▸ **RECORDS PROVIDED**:
──────
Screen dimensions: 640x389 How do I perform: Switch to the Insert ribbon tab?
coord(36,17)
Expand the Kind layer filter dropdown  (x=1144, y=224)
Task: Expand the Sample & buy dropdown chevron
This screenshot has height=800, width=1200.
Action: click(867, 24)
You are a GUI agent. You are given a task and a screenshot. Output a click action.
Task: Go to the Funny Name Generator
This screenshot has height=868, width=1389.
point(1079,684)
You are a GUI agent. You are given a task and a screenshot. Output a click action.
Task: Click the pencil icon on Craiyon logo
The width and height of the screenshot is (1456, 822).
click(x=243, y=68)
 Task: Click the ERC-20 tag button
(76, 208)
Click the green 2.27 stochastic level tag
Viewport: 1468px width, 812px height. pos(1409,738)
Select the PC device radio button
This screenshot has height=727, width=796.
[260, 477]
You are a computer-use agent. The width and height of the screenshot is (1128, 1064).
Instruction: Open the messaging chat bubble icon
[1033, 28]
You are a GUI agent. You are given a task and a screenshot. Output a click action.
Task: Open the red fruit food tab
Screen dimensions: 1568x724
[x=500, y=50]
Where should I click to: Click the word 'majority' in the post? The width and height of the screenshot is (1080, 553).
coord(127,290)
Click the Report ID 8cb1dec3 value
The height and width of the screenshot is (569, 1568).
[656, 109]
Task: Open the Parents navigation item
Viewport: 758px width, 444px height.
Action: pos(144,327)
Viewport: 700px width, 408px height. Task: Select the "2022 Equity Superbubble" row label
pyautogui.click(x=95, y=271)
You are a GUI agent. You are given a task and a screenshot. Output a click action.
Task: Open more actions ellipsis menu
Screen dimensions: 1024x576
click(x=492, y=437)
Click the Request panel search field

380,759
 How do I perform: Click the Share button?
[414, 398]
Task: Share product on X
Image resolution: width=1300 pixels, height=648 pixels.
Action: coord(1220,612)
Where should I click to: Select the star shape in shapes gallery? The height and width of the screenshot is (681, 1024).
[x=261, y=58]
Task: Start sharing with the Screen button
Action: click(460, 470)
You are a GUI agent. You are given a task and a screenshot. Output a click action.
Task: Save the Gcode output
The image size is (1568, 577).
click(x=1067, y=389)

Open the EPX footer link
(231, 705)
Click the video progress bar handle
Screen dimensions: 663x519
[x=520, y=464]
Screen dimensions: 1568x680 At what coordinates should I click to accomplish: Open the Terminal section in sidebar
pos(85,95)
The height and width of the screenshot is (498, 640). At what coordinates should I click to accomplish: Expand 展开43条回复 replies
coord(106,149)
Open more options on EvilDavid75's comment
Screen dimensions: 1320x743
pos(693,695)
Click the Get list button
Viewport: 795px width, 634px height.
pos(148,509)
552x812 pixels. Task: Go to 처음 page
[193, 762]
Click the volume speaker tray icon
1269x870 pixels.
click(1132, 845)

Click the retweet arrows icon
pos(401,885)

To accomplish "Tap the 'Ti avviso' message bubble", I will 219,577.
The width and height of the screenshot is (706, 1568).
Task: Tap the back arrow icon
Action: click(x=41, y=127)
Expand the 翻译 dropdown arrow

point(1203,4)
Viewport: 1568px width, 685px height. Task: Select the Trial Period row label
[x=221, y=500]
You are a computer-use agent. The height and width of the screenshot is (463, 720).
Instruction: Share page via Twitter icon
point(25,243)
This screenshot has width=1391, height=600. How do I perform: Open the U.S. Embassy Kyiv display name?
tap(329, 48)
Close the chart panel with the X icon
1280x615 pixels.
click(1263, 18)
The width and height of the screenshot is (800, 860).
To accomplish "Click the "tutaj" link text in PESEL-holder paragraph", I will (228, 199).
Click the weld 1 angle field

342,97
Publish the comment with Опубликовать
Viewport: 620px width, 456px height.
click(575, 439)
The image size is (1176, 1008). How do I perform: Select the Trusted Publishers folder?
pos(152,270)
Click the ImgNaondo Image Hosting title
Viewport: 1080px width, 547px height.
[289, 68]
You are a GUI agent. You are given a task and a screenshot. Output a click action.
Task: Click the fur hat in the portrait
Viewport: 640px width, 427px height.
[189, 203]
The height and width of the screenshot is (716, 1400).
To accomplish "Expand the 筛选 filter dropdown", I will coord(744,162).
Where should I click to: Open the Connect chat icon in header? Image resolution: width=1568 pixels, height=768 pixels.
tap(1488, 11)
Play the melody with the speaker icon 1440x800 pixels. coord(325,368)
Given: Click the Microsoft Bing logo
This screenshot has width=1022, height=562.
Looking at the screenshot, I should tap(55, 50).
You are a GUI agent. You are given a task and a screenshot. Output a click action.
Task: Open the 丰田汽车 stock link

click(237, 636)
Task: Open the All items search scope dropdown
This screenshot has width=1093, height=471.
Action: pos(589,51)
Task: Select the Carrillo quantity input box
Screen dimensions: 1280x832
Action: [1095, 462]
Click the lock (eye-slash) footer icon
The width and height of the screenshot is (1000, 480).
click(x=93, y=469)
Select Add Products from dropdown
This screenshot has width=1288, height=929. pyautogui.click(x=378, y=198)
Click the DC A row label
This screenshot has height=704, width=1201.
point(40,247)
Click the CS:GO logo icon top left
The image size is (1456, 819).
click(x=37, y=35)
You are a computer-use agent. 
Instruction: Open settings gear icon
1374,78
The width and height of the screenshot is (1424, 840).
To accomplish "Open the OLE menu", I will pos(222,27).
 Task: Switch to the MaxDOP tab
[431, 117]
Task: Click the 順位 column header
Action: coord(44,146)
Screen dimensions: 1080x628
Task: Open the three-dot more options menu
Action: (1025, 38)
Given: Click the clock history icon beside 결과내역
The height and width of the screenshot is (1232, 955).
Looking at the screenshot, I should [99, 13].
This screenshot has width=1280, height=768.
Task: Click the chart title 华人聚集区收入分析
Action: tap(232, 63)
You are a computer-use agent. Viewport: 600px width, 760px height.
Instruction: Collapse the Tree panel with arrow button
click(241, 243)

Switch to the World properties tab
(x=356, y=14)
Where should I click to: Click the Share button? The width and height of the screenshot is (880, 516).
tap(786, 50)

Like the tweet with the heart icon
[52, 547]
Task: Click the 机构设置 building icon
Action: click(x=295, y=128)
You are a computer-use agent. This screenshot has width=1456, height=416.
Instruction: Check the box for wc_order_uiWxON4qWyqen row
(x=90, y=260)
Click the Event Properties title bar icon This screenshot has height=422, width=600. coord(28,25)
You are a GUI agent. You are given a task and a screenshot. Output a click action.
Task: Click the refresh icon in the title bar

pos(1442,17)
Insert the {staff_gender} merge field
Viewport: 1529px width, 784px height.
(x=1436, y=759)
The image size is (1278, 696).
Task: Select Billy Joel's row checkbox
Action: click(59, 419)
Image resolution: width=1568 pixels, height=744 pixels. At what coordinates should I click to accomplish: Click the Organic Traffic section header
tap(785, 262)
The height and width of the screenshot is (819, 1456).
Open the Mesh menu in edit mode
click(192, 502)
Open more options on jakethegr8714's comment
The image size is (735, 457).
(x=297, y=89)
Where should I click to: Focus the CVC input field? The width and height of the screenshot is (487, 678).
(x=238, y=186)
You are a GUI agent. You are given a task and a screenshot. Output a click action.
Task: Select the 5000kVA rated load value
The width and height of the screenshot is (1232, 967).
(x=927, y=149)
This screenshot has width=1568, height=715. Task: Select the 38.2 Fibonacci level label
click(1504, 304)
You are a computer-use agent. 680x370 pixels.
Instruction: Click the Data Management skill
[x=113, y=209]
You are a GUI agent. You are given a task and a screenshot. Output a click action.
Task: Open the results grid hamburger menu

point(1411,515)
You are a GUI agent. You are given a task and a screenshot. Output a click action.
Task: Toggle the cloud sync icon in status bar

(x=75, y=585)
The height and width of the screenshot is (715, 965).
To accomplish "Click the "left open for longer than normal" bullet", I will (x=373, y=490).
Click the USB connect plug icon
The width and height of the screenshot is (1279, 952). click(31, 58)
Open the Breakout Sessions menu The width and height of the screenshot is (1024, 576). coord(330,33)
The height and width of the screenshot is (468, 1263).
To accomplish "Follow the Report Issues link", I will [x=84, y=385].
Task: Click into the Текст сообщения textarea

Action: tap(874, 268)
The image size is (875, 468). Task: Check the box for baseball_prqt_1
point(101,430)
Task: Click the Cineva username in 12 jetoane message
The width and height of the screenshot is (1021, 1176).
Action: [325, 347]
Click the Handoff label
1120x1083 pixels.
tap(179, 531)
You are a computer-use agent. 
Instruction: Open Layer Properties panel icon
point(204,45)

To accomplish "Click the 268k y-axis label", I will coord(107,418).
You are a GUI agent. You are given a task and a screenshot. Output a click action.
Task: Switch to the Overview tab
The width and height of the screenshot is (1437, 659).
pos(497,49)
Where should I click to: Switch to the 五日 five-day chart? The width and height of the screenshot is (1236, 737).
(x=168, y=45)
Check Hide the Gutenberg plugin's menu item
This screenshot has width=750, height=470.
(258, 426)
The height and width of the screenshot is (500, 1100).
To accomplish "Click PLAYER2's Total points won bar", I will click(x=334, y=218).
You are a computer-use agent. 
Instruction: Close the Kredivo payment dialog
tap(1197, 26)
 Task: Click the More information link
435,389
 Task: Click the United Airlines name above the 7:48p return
──────
Where does the string "computer" occur in the listing above? Return every line that contains it.

You are a computer-use agent. The width and height of the screenshot is (1128, 1064).
You are a computer-use agent. The height and width of the screenshot is (463, 720).
You are a computer-use agent. 
You are a computer-use agent. Viewport: 600px width, 760px height.
You are a computer-use agent. This screenshot has width=1456, height=416.
You are a computer-use agent. 680x370 pixels.
You are a computer-use agent. 
You are a computer-use agent. 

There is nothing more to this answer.